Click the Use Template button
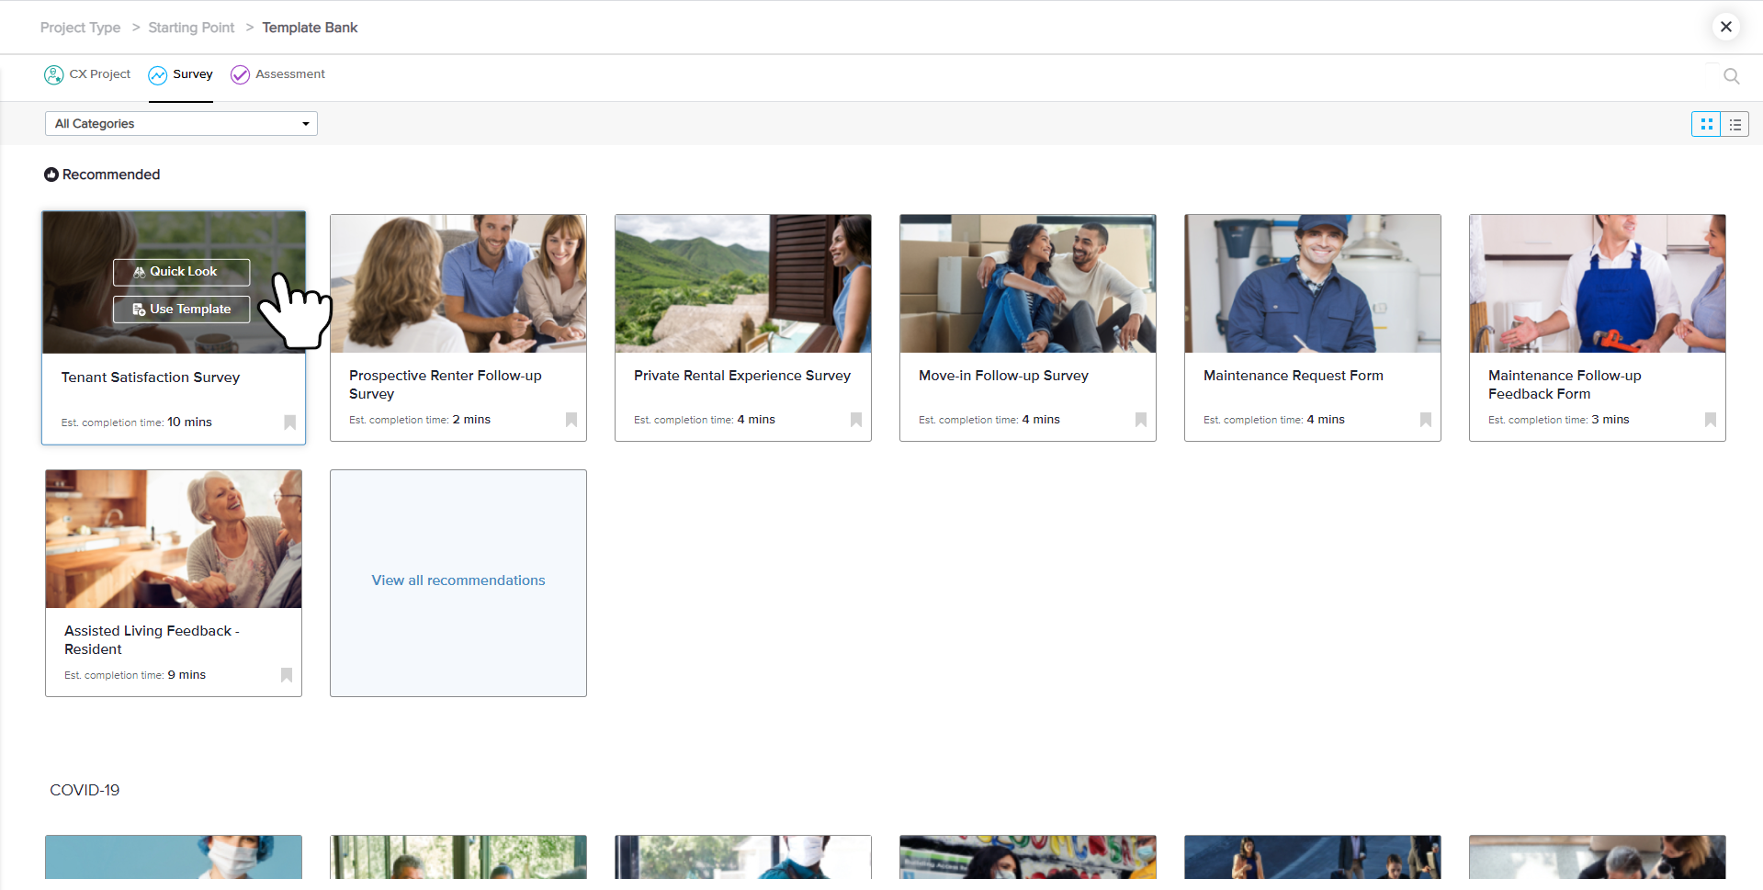 pos(182,310)
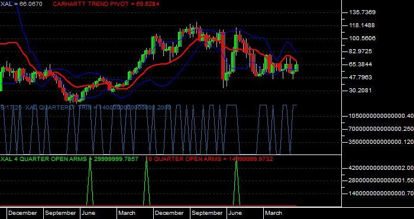Screen dimensions: 414x219
Task: Click the CARHARTT TREND PIVOT label
Action: [106, 4]
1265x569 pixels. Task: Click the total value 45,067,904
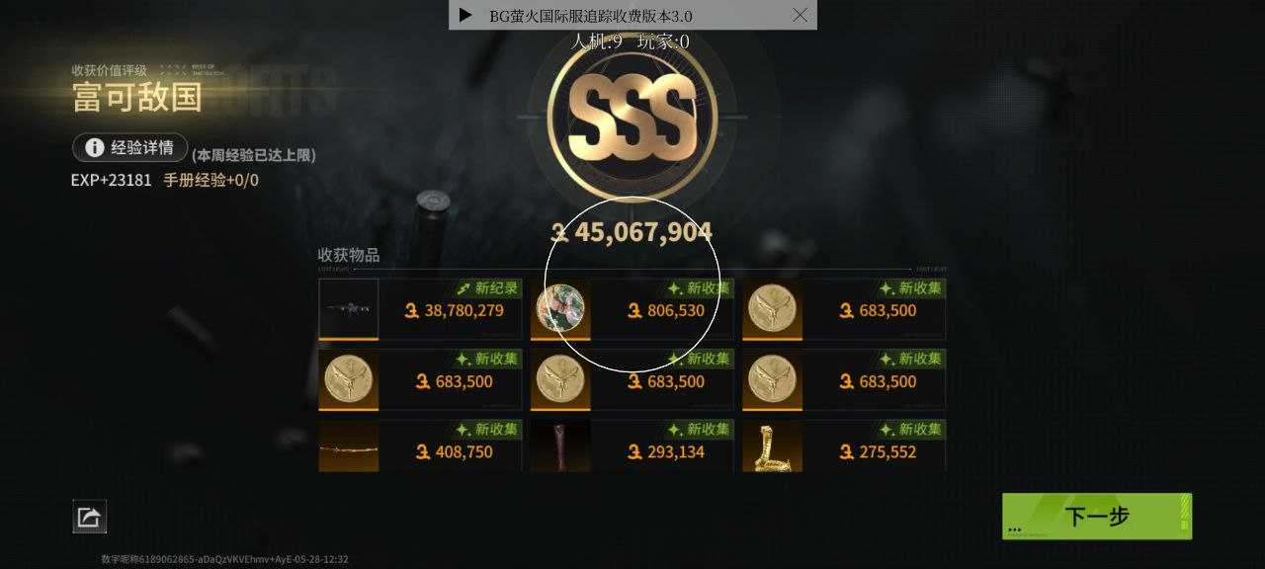point(632,232)
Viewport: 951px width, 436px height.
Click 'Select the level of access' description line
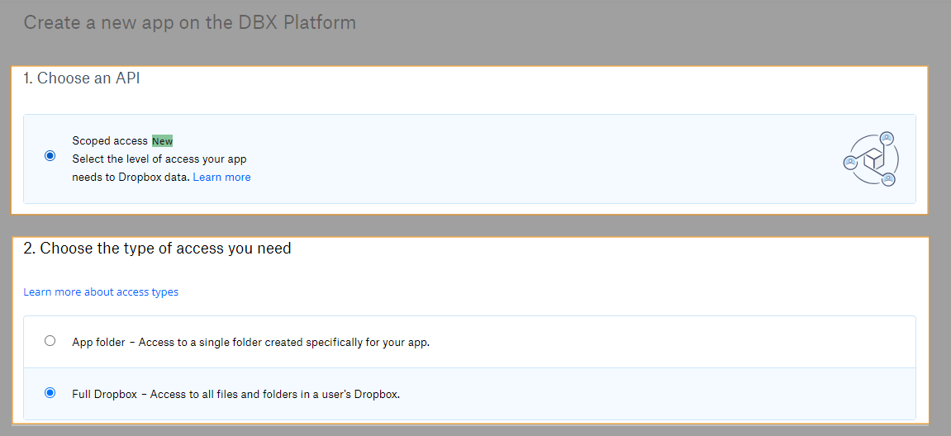pyautogui.click(x=159, y=159)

THE PROBLEM
Repeat word for word the lines beginning at the one with "Viewport: 951px width, 436px height." and ending at the final line of the records above, both included, and no others. Leave the pictures out.

OUTPUT OF THE EXERCISE
Viewport: 951px width, 436px height.
Click 'Select the level of access' description line
pyautogui.click(x=159, y=159)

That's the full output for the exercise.